Stop Crape Murder!

— Written By and last updated by Nancie Mandeville

Topping trees is something we often see with large shade trees and it is never a recommended pruning practice. I am seeing many residential and commercial properties where “Crape Murder” has occurred. This is the practice of indiscriminately cutting back the ornamental crapemyrtle too severely. Though the practice does not kill the tree, it can weaken it making it more susceptible to insects and disease and it reduces the natural beauty of the plant.

Topping results in basal sprouting, profuse growth at the pruning site giving the plant a witches broom look, and large knobs that form where the plant has been pruned repeatedly. Flowers produced on the new growth will often be bigger, but because they are produced on weaker branches they will droop, and may even break.

If you choose the proper species for your site and space, the only pruning that is usually needed is to remove any broken or damaged branches and perhaps remove a few stems or branches to open the center of the plant for better air and light penetration.

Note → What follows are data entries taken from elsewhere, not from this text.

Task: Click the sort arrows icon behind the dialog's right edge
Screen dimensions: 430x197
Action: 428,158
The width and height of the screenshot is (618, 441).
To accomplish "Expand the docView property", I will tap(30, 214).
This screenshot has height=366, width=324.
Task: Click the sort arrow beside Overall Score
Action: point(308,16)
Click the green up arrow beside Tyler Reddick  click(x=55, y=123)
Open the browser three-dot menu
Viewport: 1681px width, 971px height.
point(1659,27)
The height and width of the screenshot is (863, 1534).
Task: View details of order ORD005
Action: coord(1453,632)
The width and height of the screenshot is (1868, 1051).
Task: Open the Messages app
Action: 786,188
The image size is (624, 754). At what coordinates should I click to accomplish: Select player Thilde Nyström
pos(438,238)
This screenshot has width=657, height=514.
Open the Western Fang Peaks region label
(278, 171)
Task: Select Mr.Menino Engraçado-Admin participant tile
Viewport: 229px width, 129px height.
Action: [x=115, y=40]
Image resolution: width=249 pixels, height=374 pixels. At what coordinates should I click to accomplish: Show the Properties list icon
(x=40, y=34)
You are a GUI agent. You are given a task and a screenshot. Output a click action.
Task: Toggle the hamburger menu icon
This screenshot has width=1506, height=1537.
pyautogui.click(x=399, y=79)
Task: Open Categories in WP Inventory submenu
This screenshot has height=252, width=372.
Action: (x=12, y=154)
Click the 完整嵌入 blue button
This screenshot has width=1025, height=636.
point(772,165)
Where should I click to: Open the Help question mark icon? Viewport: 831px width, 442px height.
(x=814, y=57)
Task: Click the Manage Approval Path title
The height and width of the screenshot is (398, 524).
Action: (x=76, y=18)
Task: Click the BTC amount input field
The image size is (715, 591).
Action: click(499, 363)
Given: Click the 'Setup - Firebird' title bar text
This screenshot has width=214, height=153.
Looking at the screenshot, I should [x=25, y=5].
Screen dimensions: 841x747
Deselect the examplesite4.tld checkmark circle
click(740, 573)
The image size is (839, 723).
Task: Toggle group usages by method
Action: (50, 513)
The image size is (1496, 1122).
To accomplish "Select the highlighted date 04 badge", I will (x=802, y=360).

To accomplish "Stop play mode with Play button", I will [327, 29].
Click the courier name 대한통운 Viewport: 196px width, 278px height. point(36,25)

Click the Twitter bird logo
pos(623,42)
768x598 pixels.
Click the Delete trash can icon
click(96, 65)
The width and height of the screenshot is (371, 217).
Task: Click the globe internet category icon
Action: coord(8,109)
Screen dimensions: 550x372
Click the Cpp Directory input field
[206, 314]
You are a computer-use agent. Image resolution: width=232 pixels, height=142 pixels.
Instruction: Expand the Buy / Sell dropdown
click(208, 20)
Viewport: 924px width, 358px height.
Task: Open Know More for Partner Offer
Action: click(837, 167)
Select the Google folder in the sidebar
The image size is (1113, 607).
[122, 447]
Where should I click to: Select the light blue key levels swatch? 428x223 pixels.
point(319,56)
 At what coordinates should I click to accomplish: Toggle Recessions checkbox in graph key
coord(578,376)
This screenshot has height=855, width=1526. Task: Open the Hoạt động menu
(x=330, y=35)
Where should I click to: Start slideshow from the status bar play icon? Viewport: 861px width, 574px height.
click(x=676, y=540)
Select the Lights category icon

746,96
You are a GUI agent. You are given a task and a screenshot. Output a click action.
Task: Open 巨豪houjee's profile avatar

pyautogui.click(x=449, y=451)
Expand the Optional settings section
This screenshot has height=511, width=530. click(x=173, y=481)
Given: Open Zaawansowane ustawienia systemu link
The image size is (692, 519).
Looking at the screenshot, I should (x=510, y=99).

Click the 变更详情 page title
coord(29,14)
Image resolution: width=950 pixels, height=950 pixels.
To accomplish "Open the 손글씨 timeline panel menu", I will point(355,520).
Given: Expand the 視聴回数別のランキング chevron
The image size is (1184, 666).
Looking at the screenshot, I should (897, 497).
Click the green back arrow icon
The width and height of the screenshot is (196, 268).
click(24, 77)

Best management practices for pruning crapemyrtles are:

Remove suckers from the bottom of the plant

Remove crossed, rubbing, damaged, or diseased branches

Remove small twiggy growth

Remove spent flowers from the tip

If you have a crapemyrtle that has been topped, you can rehabilitate it by choosing 2-3 of the strongest stems that grow from each stub. Using this method for 2-3 seasons will produce a tree that has a better appearance and will be healthier. A more drastic method would be to cut the plant back to within a few inches of the ground while it is dormant. The plant will regrow from the roots and you can choose 3-5 of the strongest to leave. Within a few years the plant will have returned to its natural form.